Das veranlasst mich, noch einmal auf den Zustand der letzten Monate zu blicken, in dem Wissen, es ist fast geschafft: Diese Art von Fernbeziehung war uns bisher erspart geblieben. Denn seit sich der Mann und ich verliebten, wohnten wir im selben Kiez, beinahe Tür an Tür. Daraus wurde sogar Wand an Wand, als ich in Falks WG einzog. Länger als eine Woche waren wir noch nie getrennt - und das nach inzwischen sieben Jahren Beziehung! Kaum vorstellbar. Da wurden wir also auf eine neue Bewährungsprobe gestellt. Und fast hätten wir dabei verloren, denn wir sind alle beide nicht fürs Alleinsein geschaffen.
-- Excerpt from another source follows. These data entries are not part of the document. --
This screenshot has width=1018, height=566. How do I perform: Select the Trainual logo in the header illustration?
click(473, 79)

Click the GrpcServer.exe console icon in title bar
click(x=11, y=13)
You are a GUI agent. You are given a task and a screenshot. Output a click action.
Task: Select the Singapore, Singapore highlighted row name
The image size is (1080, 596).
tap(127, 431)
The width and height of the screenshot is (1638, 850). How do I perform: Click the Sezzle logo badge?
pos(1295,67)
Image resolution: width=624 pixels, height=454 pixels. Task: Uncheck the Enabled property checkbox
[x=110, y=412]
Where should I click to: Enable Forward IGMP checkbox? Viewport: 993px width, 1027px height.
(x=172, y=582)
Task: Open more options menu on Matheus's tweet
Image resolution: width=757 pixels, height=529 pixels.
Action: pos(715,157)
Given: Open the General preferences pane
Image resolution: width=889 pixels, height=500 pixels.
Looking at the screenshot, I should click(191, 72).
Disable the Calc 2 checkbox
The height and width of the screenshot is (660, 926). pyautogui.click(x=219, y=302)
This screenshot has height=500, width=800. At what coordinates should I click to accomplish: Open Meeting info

Wie wohl kaum einer.


Helene spielt mit einem ausrangierten DDR-Telefon.

Eine große Herausforderung war - wie in jeder Beziehungslage - die Kommunikation. Denn plötzlich stand da ein technisches Gerät zwischen uns: der Computer. Und auch, wenn man denkt, die heutige Technologie-Entwicklung versetzt uns in eine positivere Lage als frühere Generationen, mussten wir doch feststellen: Man redet aneinander vorbei. Lange habe ich einen Namen gesucht für dieses Telefonieren mit Bild, auch wenn tausende Kilometer zwischen den Gesprächspartnern liegen. Davon hatte mir übrigens mein Großvater bereits zu DDR-Zeiten vorgeschwärmt, dass das die Zukunft sein wird! Ein Anbieter, der früh den Markt besetzt hat, prägte den Namen, aus dem sich meine "Himmelsgespräche" ableiten. Wir nutzen übrigens inzwischen einen anderen Internet-Dienst. Aber die Ausgangslage ist immer ähnlich: Die Hälfte des Gesprächs sagt einer: "Hörst Du mich?" oder: "Das Bild hängt." oder: "Sag das noch mal, bei mir kam alles ganz abgehackt an." usw. Fast war es wie in der Eheberatung: "Fassen Sie in Ihren eigenen Worten noch einmal das Gesagte zusammen und beginnen mit: ’Habe ich Dich richtig verstanden, dass ...?'!" Um es kurz zu fassen: Es war frustrierend!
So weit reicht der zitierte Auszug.